We keep these tests deterministic and lightweight so we can reuse them later when comparing encodings in VQE/QNN experiments.

In [58]:
import os
import sys
from time import perf_counter

import numpy as np

PROJECT_ROOT = os.path.abspath(os.path.join(os.getcwd(), ".."))
if PROJECT_ROOT not in sys.path:
    sys.path.insert(0, PROJECT_ROOT)

from src.encodings import BasisEncoding, AngleEncoding, AmplitudeEncoding, circuit_stats
from src.encodings import ReuploadingAngleEncoding
from src.data import make_linear, make_xor, train_test_split, standardize_fit_transform

## Helper functions

We use two validation modes:
- **Circuit inspection** (text drawing + gate counts)
- **Sampling** on a simulator backend (quick probabilistic sanity checks)
Optionally, we can also use **statevector** for exact checks (small circuits only).

In [59]:
from qiskit import transpile
from qiskit_aer import AerSimulator

def sample_counts(qc, shots=2048, seed=0):
    qc_m = qc.copy()
    if qc_m.num_clbits == 0:
        qc_m.measure_all()

    backend = AerSimulator(seed_simulator=seed)
    tqc = transpile(qc_m, backend=backend, optimization_level=0, seed_transpiler=seed)
    job = backend.run(tqc, shots=shots)
    result = job.result()
    return result.get_counts()

def top_k(counts, k=5):
    items = sorted(counts.items(), key=lambda kv: kv[1], reverse=True)
    return items[:k]

# Optional exact statevector checks (small circuits only).
# This requires circuits without measurements.
from qiskit.quantum_info import Statevector

def statevector_probs(qc):
    sv = Statevector.from_instruction(qc)
    probs = sv.probabilities_dict()
    # sort by probability
    return dict(sorted(probs.items(), key=lambda kv: kv[1], reverse=True))


## Encoders under test

All encoders expose the same minimal API: `encoder.circuit(x)` returns a *pure encoding* circuit (no trainable ansatz).

In [60]:
encoders = [
    BasisEncoding(threshold=0.0),
    AngleEncoding(),
    ReuploadingAngleEncoding(reps=3, entangle=True),
    AmplitudeEncoding(),
]

for e in encoders:
    print(e.name)

basis
angle
angle_reupload
amplitude


## 1) Basis encoding tests

We expect a direct mapping: bit `1` $\rightarrow$ an `X` gate on that qubit.
We verify (a) gate placement via circuit text drawing, and (b) sampling results.

In [None]:
from json import dumps

basis = BasisEncoding(threshold=0.0)

basis_inputs = [
    (np.array([0, 0]), "Expect |00> (no X gates)"),
    (np.array([1, 0]), "Expect X on qubit 0 -> mostly '01' or '10' depending on bit ordering"),
    (np.array([0, 1]), "Expect X on qubit 1 -> mostly the other single-1 string"),
    (np.array([1, 1]), "Expect X on both -> mostly '11'"),
]

basis_dir = PROJECT_ROOT + "/results/smoke_test/circuits/basis/"

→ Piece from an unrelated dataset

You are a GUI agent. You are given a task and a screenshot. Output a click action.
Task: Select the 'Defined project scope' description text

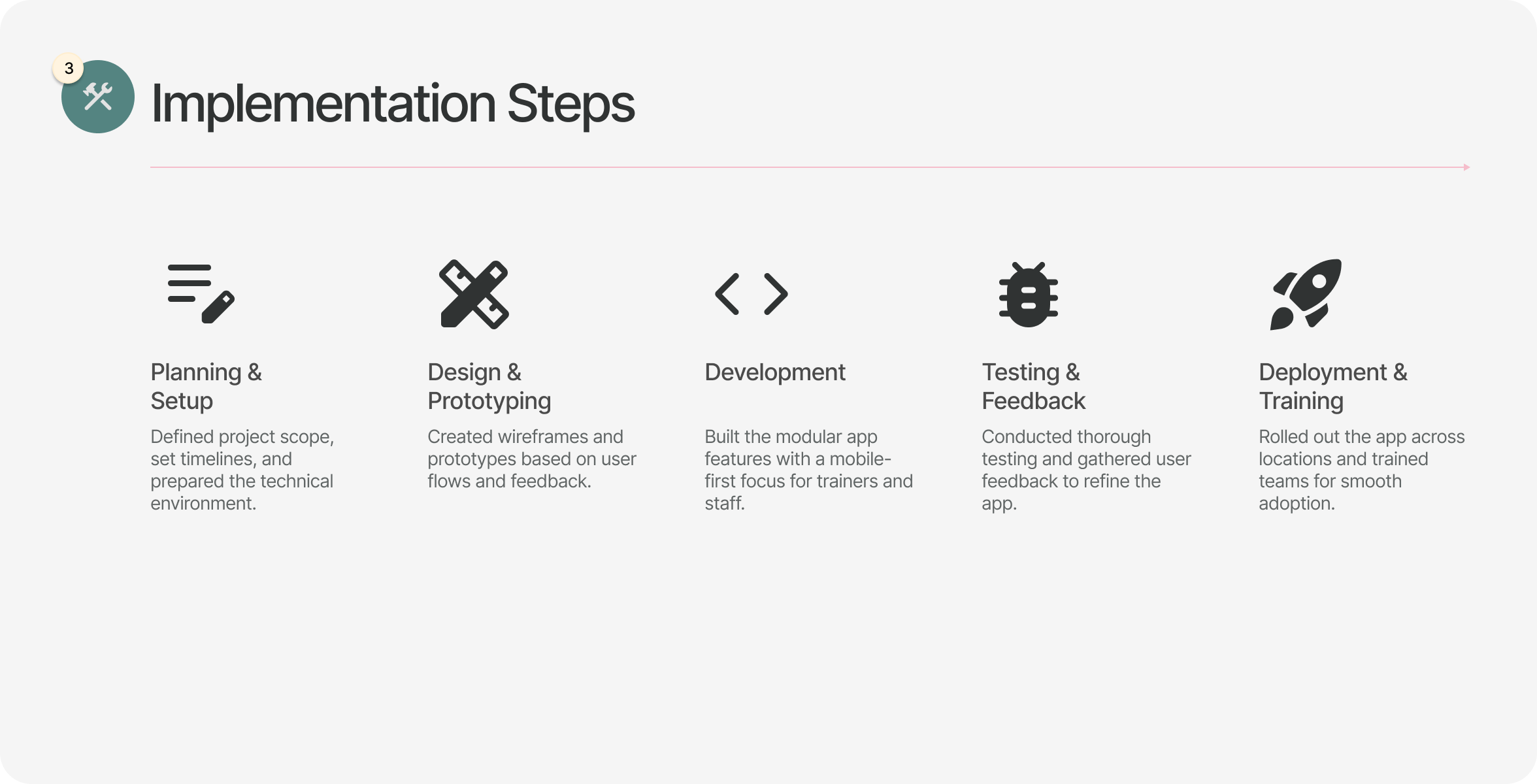tap(242, 470)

for x, note in basis_inputs:
    qc = basis.circuit(x)
    print("\nInput:", x, "|", note)
    #print("Stats:", circuit_stats(qc))
    print("Stats:", dumps(circuit_stats(qc), indent=4))
    print(qc.draw(output="text"))
    # Save circuit to file
    fig = qc.draw(output="mpl", fold=-1)
    fig.savefig(basis_dir + f"basis_input_{int(x[0])}{int(x[1])}.png")

    counts = sample_counts(qc, shots=2048, seed=123)
    print("Top counts:", top_k(counts, k=3))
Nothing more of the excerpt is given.